Moreover according to
this thread you are only allowed to
- interchange two rows or two columns,
- multiply a row or column by $\pm1$ (which are the invertible elements in $\mathbf{Z}$),
- add an integer multiple of row to another row (or an integer multiple of a column to another column).
Let us compute $a_1$. As you can see the greatest common divisor of all $1\times 1$ minor of your matrix is $2$, so we will have $a_1 =2$ once the algorithm is over.
To find $a_2$ you need to compute all the $2\times 2$ minor of your matrix, and you should get $d_2(A)= GCD(-24,108,96)=12$, so $a_2 = \frac{12}{2}=6$.
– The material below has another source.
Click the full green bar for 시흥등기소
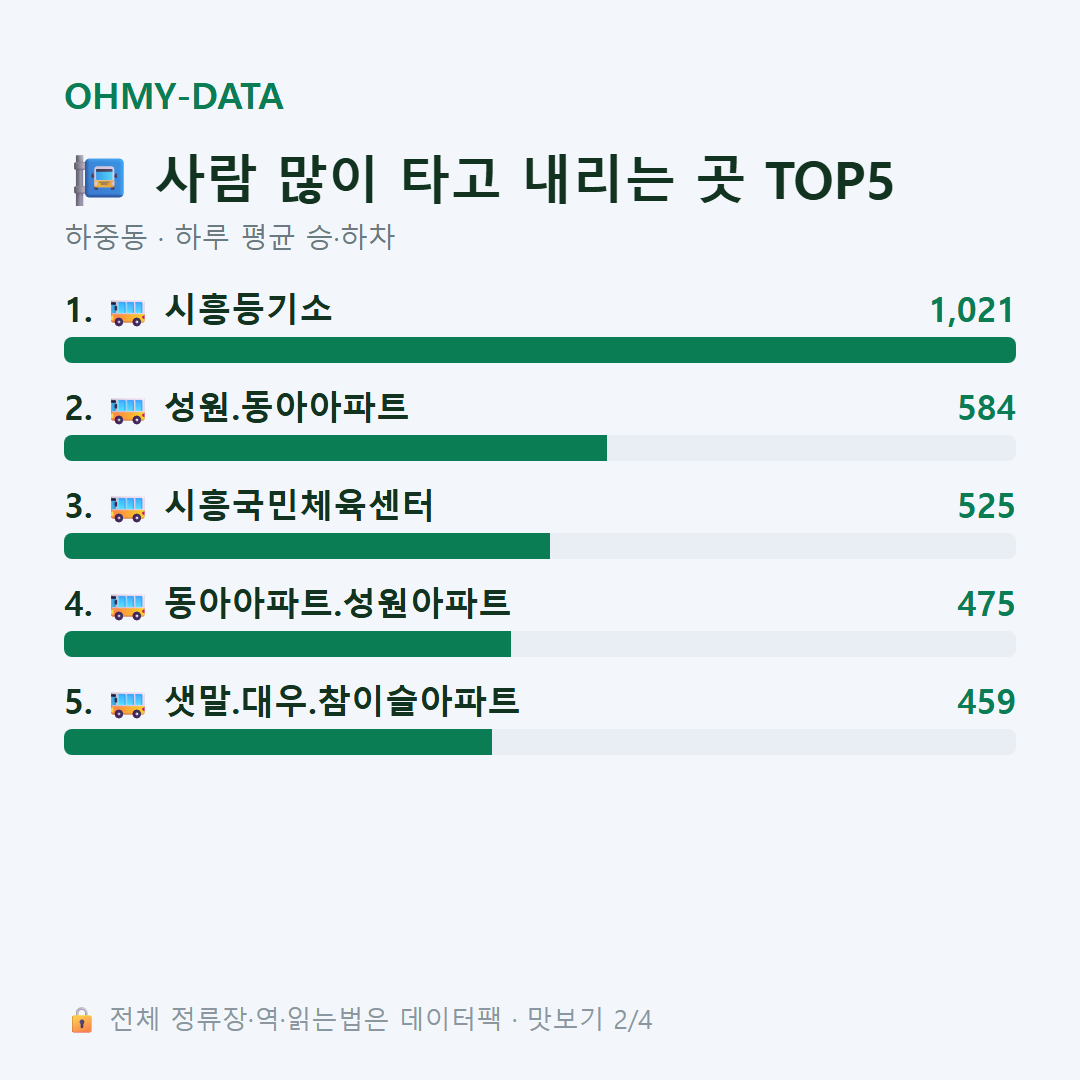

Now we should find operations that respects 1.,2.,3. such that the final matrix is
$$\begin{pmatrix}2&0\\0&6\\0&0\end{pmatrix}$$
This is done in the following way (I can try it by yourself, and you should get the same solution also with other operations, because $a_1,a_2$ are unique up to multiplication by unit):
\begin{align*}
\begin{pmatrix} 6&-6 \\-6&-12\\4&-8\end{pmatrix} &\overset{Ir-IIIr; \, IIr + IIIr}{\leadsto} \begin{pmatrix} 2&2\\-2&-20\\4&-8\end{pmatrix} \\
\overset{IIc-Ic}{\leadsto}\begin{pmatrix}2&0\\-2&-18\\4&-12\end{pmatrix} &\overset{IIr+Ir;\, IIIr-2Ir}{\leadsto} \begin{pmatrix}2&0\\0&-18\\0&-12\end{pmatrix} \\
\overset{IIr-IIIr}{\leadsto}\begin{pmatrix} 2&0\\0&-6\\0&-12\end{pmatrix}&\overset{IIIr-2IIr}{\leadsto}\begin{pmatrix}2&0\\0&-6\\0&0\end{pmatrix}
\end{align*}
Now you can mulitply by $-1$ the second row.